Ausgewählter Text |
------------------------

Im Rahmen der Pilotstudie „Multimedikation und ihre Folgen für die hausärztliche Patientenversorgung in Sachsen“ wurden die Krankenakten von 548 Patienten mit Schilddrüsenerkrankungen aus sechs Dresdner Hausarztpraxen analysiert. Um die Abweichung der Diagnosedokumentation von der tatsächlichen Versorgung zu überprüfen, erfolgte ein Kongruenzabgleich der Arzneimittelverordnungen von Schilddrüsenmedikationen als Indikator für die tatsächliche Patientenversorgung mit den Schilddrüsendiagnosen in den Krankenakten. Prädiktoren für eine eingeschränkte Diagnosedokumentation von Schilddrüsenerkrankungen wurden mithilfe einer logistischen Regression eruiert.

------------------------

Daten |
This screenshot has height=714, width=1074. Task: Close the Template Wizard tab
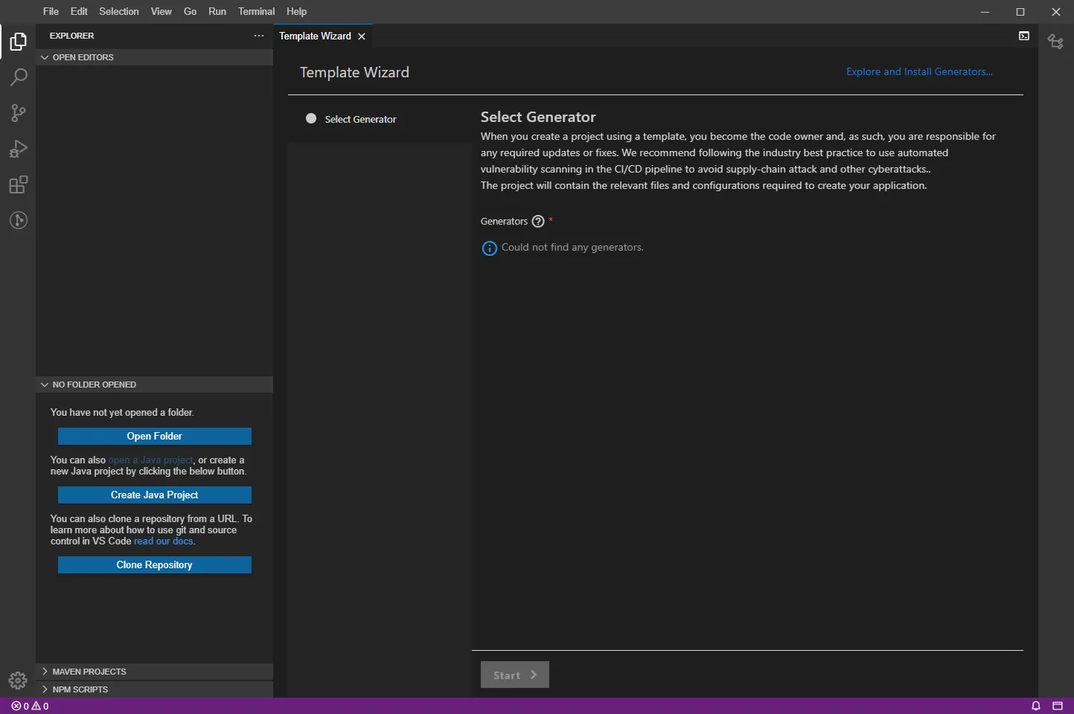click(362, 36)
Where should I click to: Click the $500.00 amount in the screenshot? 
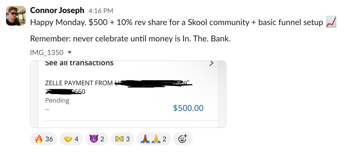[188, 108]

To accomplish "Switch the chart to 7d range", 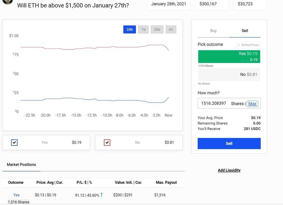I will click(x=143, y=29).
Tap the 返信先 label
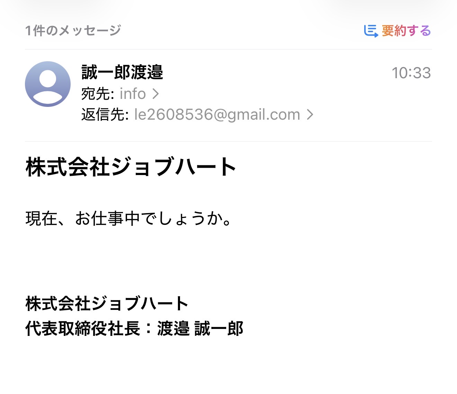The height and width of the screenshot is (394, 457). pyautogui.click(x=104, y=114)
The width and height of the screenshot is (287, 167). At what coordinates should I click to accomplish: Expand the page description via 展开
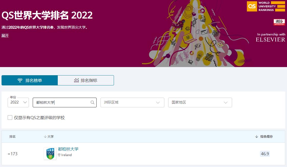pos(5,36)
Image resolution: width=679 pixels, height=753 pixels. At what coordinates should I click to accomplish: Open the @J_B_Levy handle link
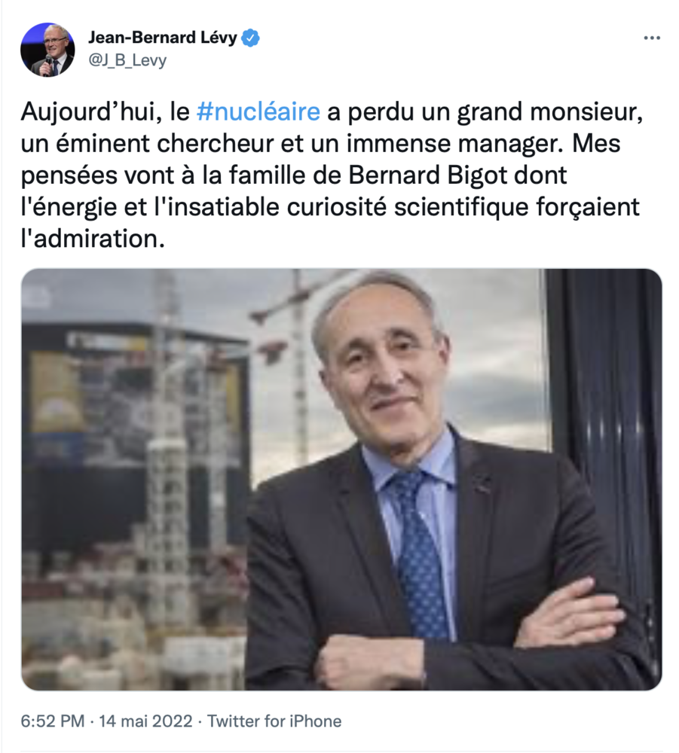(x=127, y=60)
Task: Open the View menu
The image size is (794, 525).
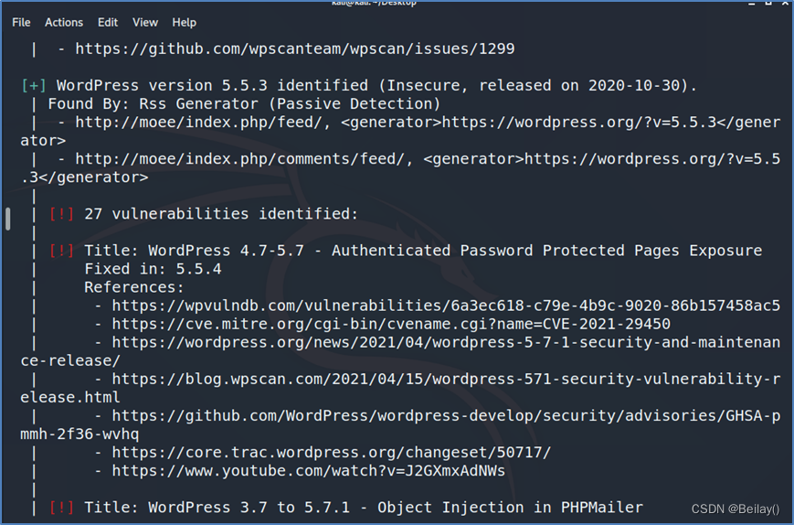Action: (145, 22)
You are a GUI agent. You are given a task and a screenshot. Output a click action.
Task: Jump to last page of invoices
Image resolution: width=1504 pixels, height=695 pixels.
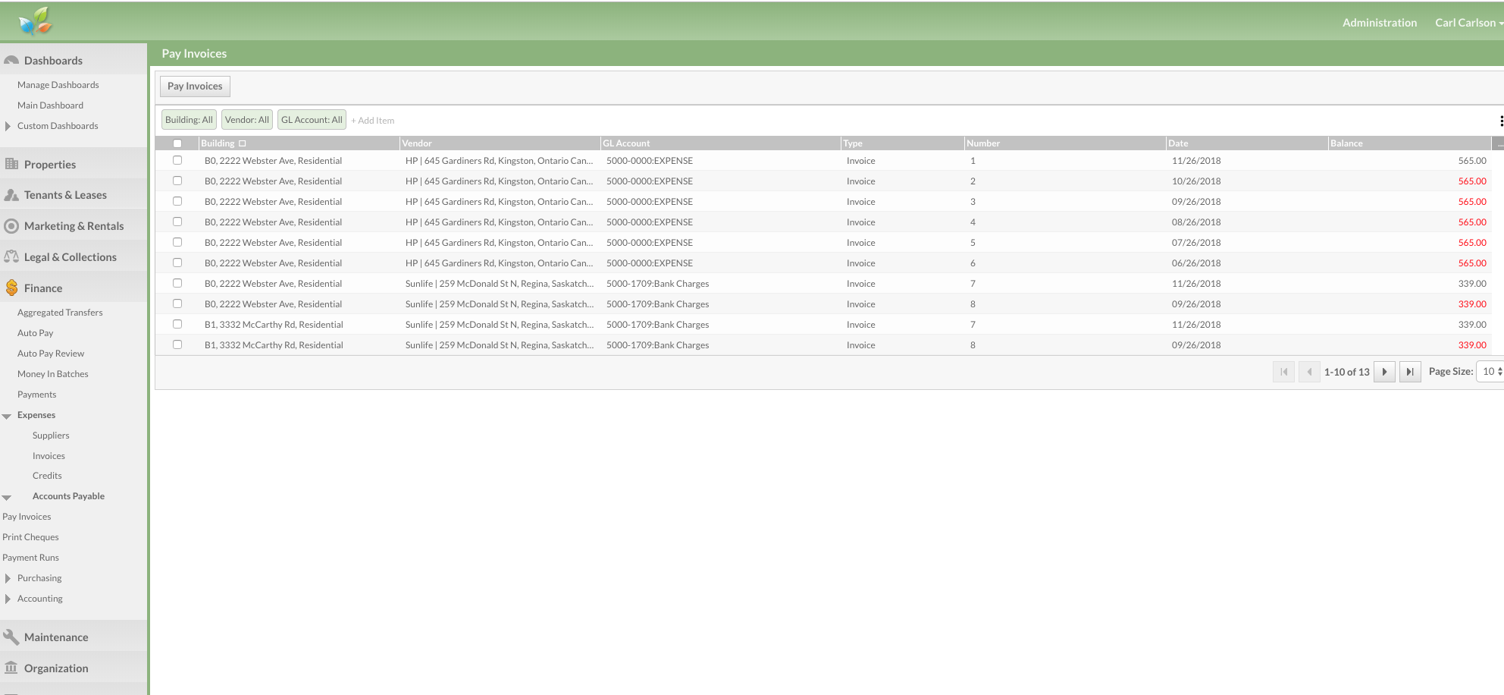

------------------------

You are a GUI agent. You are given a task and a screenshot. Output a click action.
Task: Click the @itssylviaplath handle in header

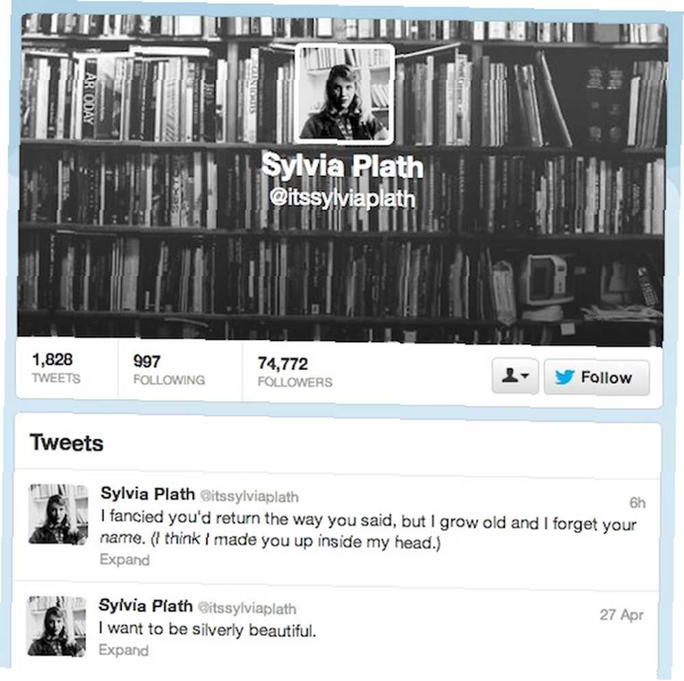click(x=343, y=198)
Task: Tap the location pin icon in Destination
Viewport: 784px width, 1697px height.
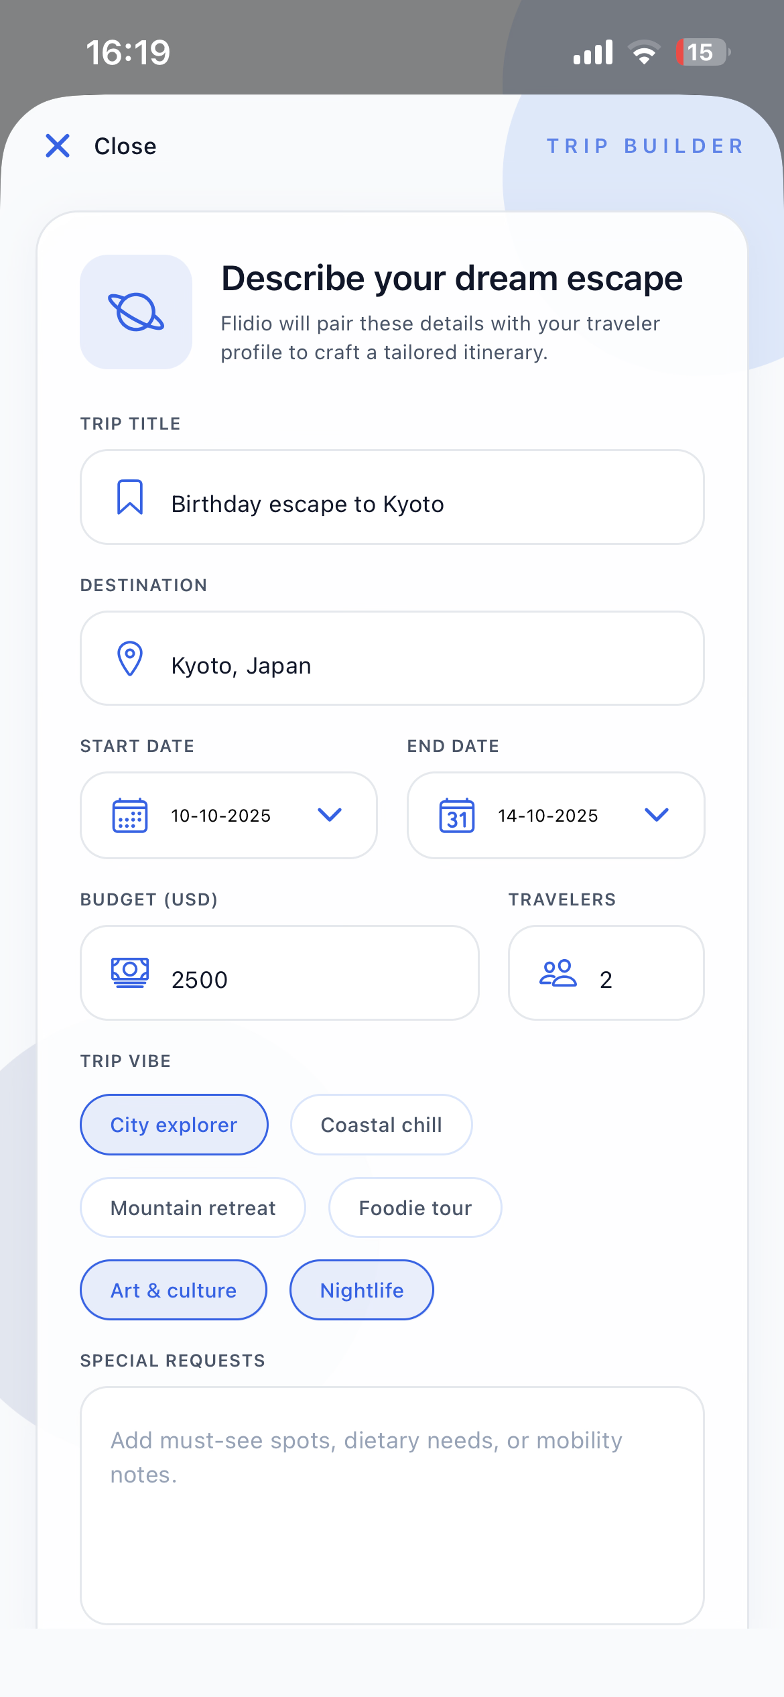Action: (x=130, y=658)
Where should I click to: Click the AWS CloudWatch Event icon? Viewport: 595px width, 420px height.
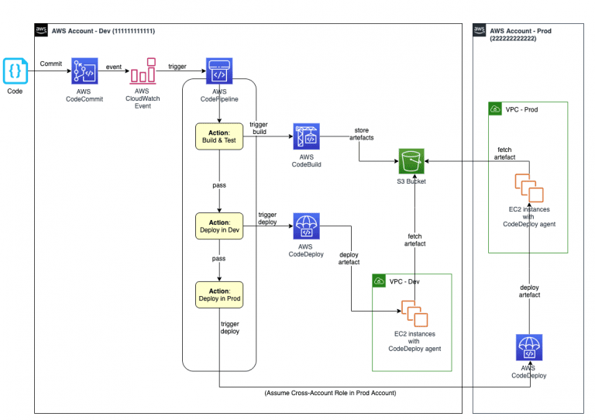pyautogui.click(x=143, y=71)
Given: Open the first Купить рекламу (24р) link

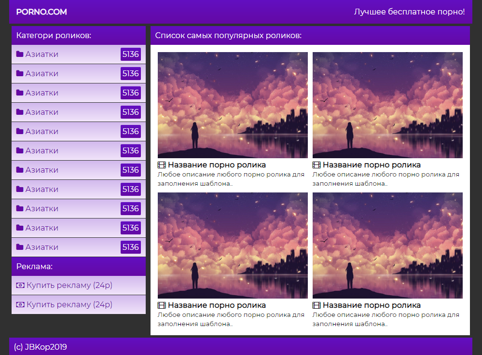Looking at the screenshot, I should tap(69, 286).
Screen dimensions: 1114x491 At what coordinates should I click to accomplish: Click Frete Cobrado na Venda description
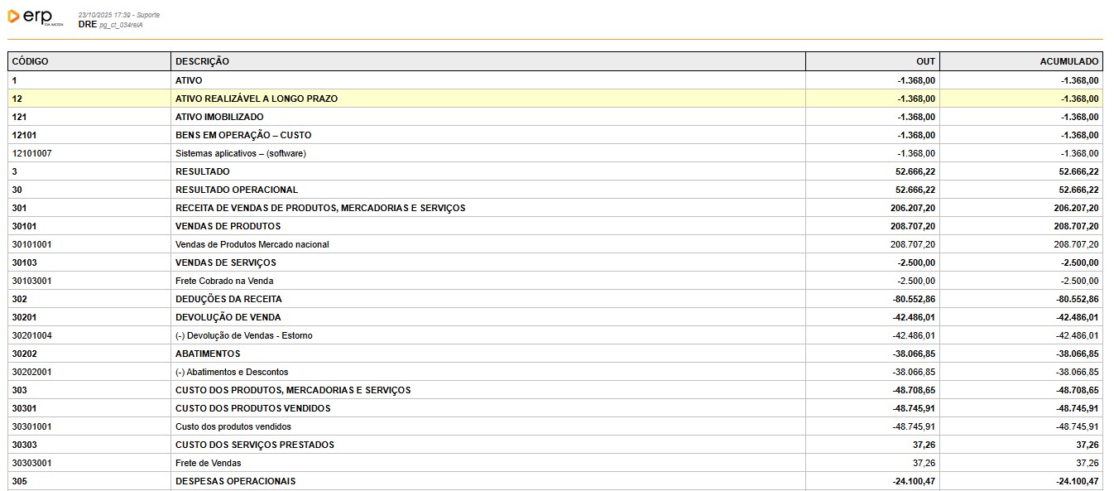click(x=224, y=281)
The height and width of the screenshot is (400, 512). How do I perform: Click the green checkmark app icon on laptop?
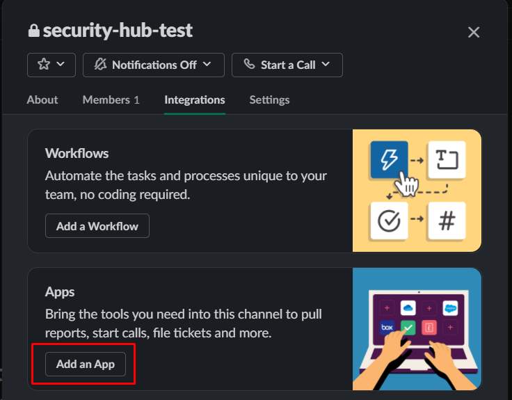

------------------------

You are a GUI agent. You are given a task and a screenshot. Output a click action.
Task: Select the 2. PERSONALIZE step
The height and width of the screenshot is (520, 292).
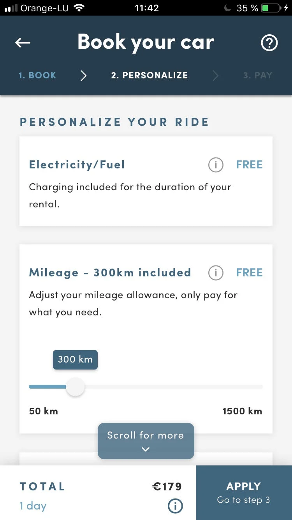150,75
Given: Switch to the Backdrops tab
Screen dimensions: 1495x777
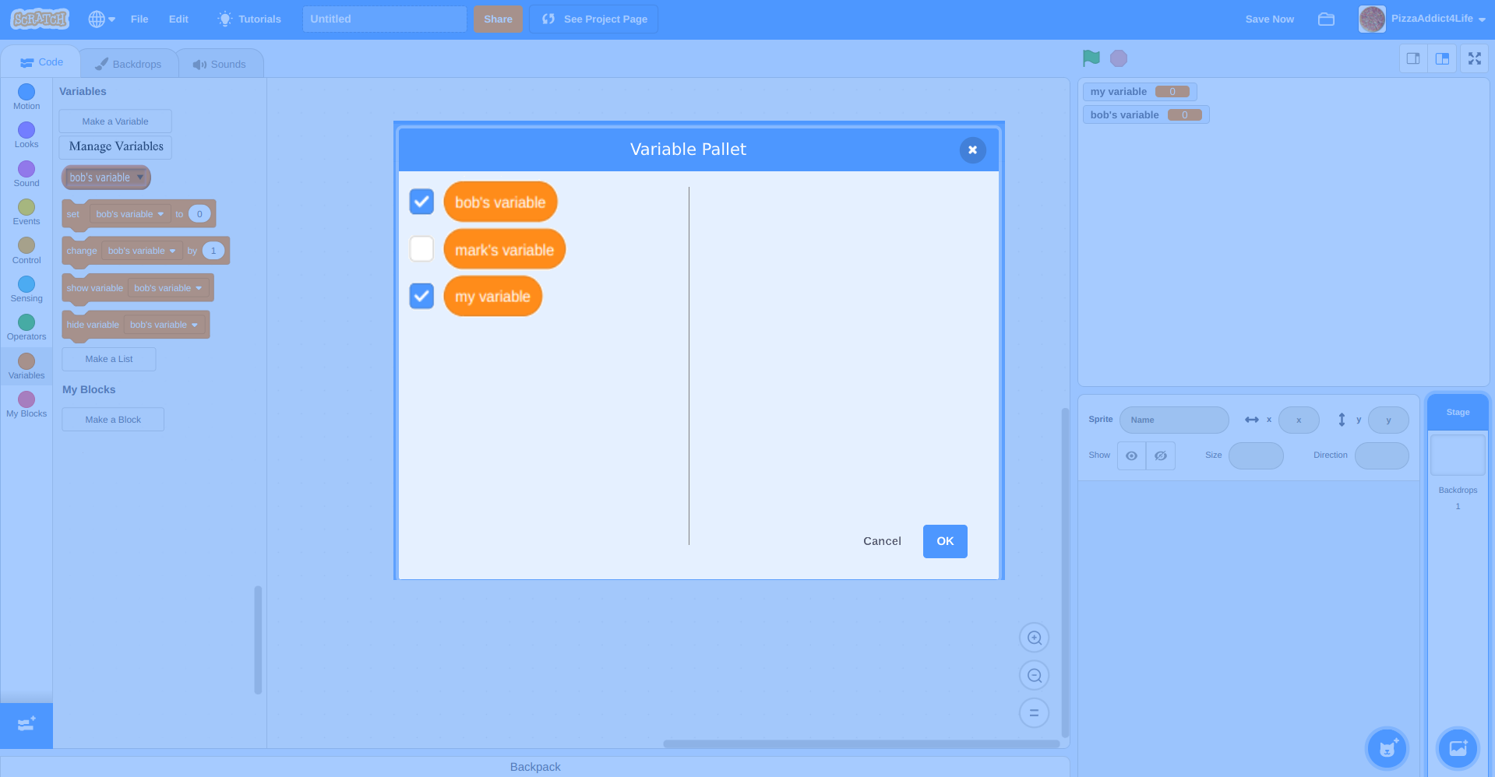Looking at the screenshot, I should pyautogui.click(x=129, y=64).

------------------------

Aufgabenstellung | Führen Sie den Text über die Diagnosedokumentation von Schilddrüsenerkrankungen in Dresdner Hausarztpraxen im Anschluss an seinen letzten Satz fort.

Schriftliche Antwort |
Der Anteil unzureichend dokumentierter Schilddrüsendiagnosen gemessen an der Anzahl der einbezogenen Schilddrüsenpatienten betrug 26,8% (n = 147). Die Anteile nicht (1,1-35,8%), unpräzise (4,6-22,3%) oder unspezifisch dokumentierter (14,9-73,8%) Schilddrüsendiagnosen waren in den untersuchten Hausarztpraxen mit unterschiedlicher Häufigkeit zu beobachten. Aufgrund nicht dokumentierter Schilddrüsenerkrankungen lag die korrigierte Prävalenz von Schilddrüsenerkrankungen für alle Praxen zusammengefasst um 5,5 Prozentpunkte höher als die ursprünglich dokumentierte Krankheitshäufigkeit (29,7 statt 24,2%). Eine hohe Anzahl verordneter Dauermedikamente war ein signifikanter Prädiktor für eine unzureichende Dokumentation von Schilddrüsenerkrankungen (für 5-8 Dauermedikamente OR = 2,4/p < 0,001; für 9-12 OR = 4,0/p < 0,001; für 13-20 OR = 7,4/p < 0,001).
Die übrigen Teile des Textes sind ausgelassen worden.